Distraction is very poorly understood in the context of OCD or other anxiety disorders. Most books or literature on anxiety disorders tout distraction as a way of getting past intrusive thoughts. You get an intrusive thought? Distract yourself by thinking of something else. To my mind however, distraction (if improperly used) in a bid to escape the anxiety that an intrusive thought brings along, is at best unhelpful. At worst, it can actually be harmful.

So you get a thought that you haven’t washed your hands adequately enough. Or, that you haven’t checked if the gas is turned off properly enough. Or, that you haven’t shut the closet door enough number of times. If at that time, you start singing a song or praying to God, or even meditating, or talking to someone, hoping to distract yourself into getting rid of that intrusive thought, what you’re doing is similar to reciting the Hanuman Chalisa (an Indian scripture, believed to ward off evil spirits, if recited). This, in fact, reinforces the belief you have been holding that the situation is dangerous. What you’re doing, is not allowing your brain to adjust to the situation and become ok with the intrusive thought. The message you’re sending to your brain is, yes it is something to be scared of. Let me think of something else that doesn’t make me think such scary thoughts. Like, shutting your eyes in the presence of danger, hoping that the danger will go away. So when distraction is used to try and kill an intrusive thought, which we find scary or anxiety inducing, we are performing a compulsion. This means if we find the thought ‘real’, we shouldn’t use distraction as a technique.

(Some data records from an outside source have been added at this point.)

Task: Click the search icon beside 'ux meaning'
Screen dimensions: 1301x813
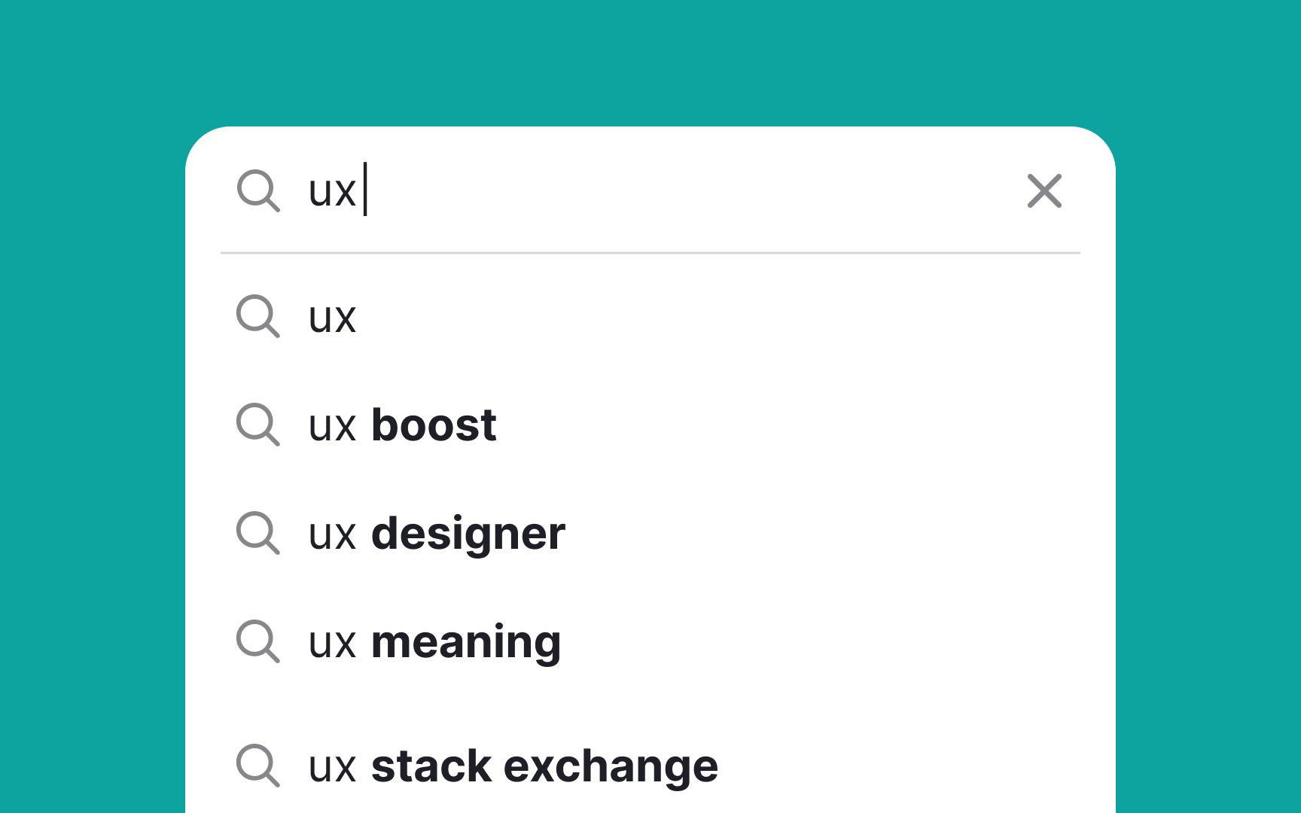Action: point(259,643)
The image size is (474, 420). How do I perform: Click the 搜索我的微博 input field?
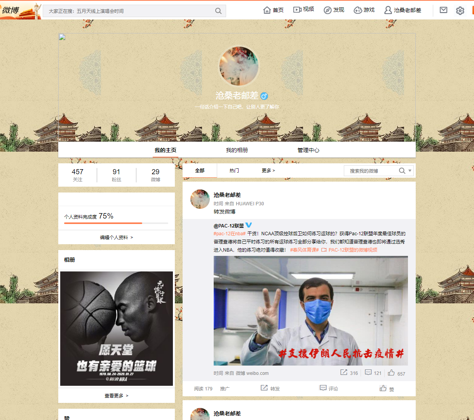(x=369, y=171)
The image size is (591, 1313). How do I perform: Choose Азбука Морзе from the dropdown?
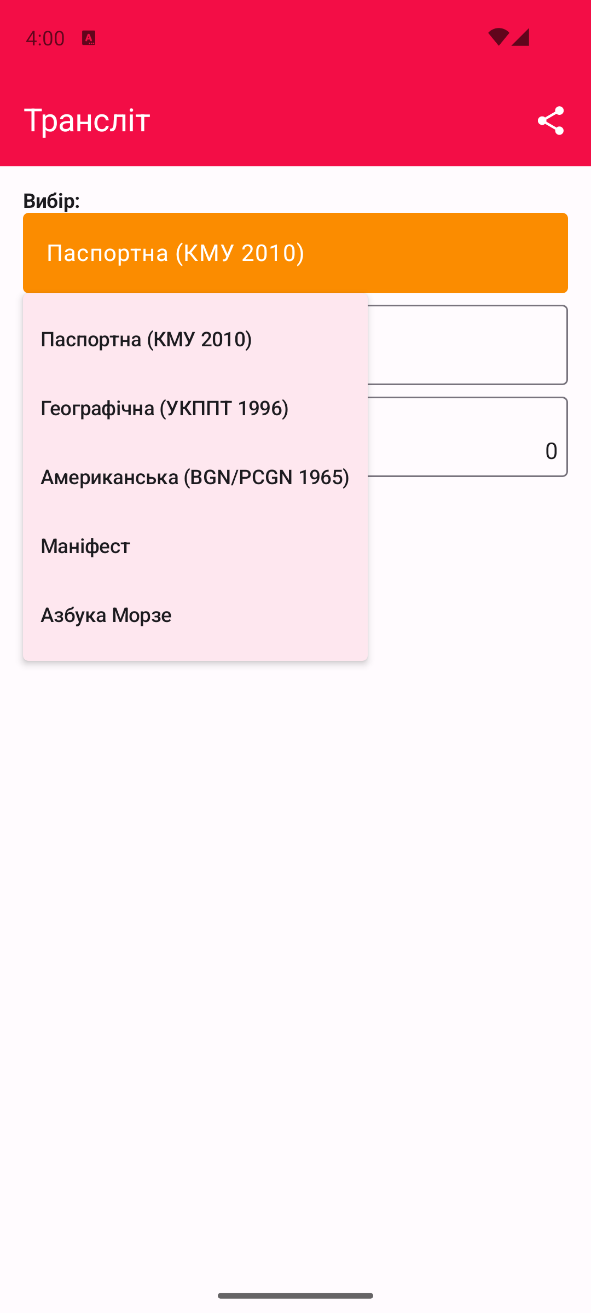coord(106,615)
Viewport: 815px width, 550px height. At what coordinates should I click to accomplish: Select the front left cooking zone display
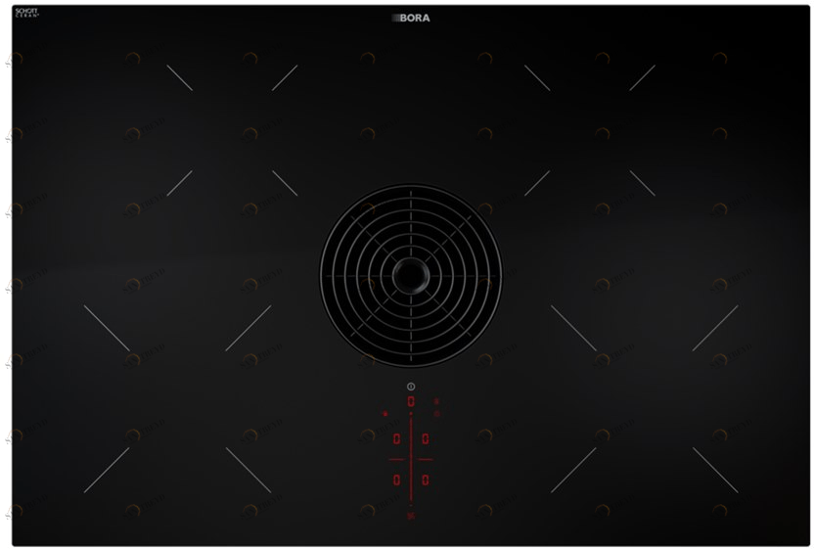point(397,480)
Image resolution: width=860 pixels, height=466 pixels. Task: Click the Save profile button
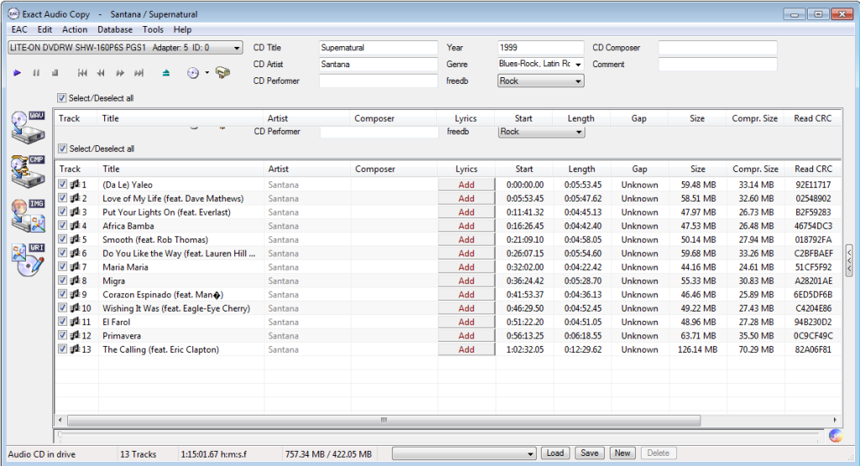tap(590, 453)
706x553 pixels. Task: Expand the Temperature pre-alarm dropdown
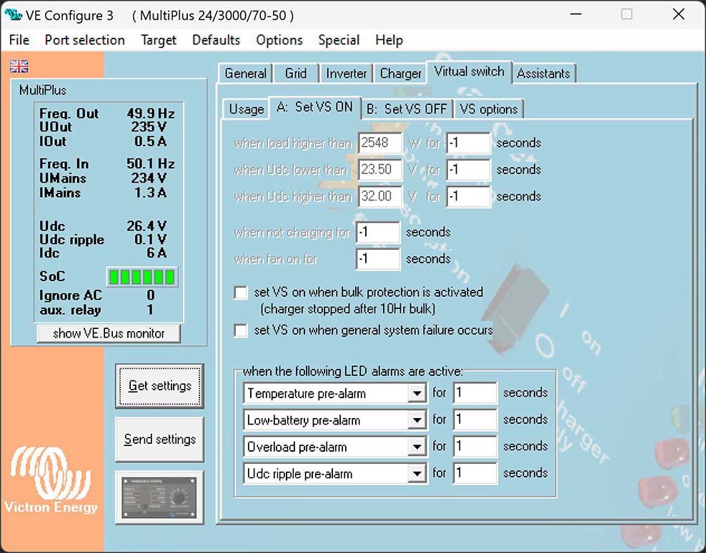click(x=417, y=393)
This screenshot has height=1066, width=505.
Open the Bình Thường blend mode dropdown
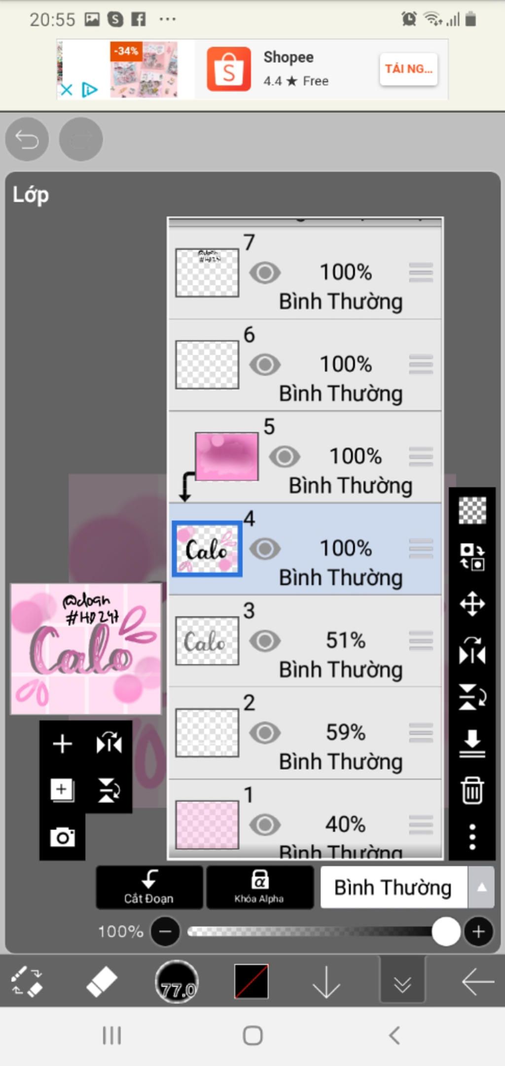tap(394, 887)
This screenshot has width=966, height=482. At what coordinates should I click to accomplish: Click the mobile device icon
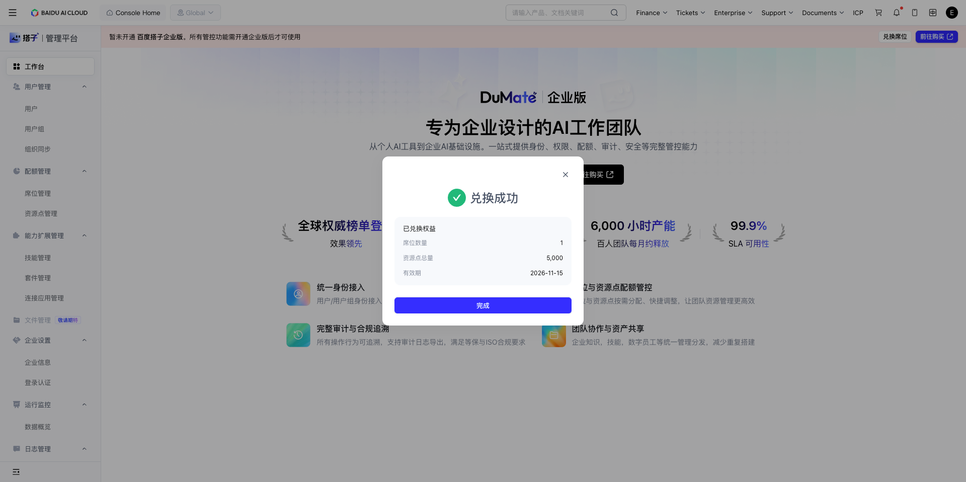coord(915,13)
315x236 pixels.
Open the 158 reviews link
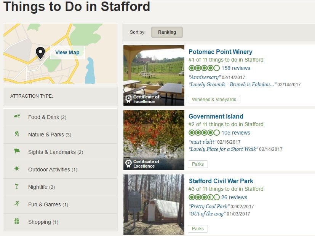236,68
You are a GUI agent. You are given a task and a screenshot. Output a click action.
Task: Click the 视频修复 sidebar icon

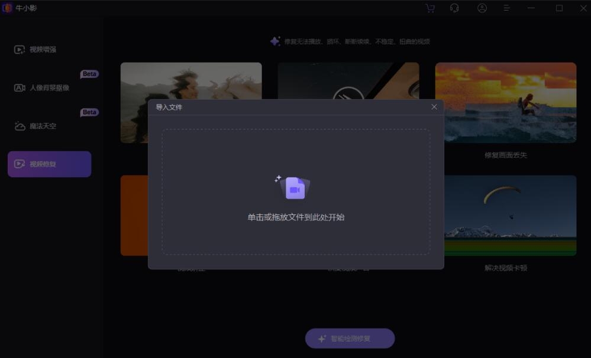[x=20, y=164]
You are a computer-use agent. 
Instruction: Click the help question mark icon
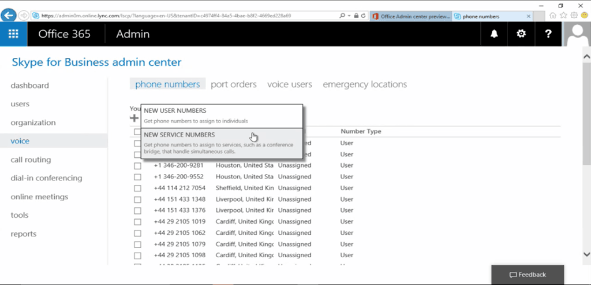click(x=548, y=34)
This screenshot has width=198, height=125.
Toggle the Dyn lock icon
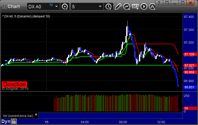(x=14, y=121)
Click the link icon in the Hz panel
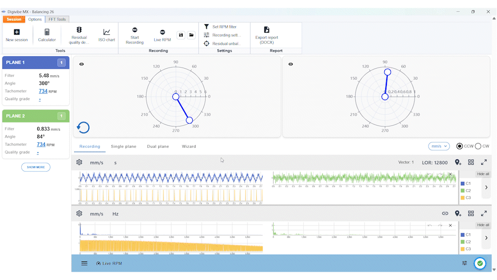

So when is distraction not a compulsion? When can it be used as a technique to deal with the intrusive thoughts?

When you know that the thought is not real, but you are unable to stop the thought. Let’s say in your mind, the intrusive thought has been dealt with as being an OCD thought, and you have a distinct realisation that it is an unhelpful thought. So you aren’t actually scared of it or anxious because of it, but you find it annoying that you are unable to cast it off. At that point, if you use the distraction technique to deal with the thought, it isn’t engaging in a compulsion. Like ignoring a pesky, overactive four year old, while trying to go on with your work. You are letting him do what he wants in the background. While it is annoying, it isn’t something that you cannot learn to adjust to and normalise.

Once you have dealt with a thought using the PIC strategy, and have ascertained for yourself that the thought isn’t going to harm you, but you are still in the grip of the flow of thoughts, you can safely use distraction by using the Thought Stop method, explained in the ‘How to stop overthinking’ blog.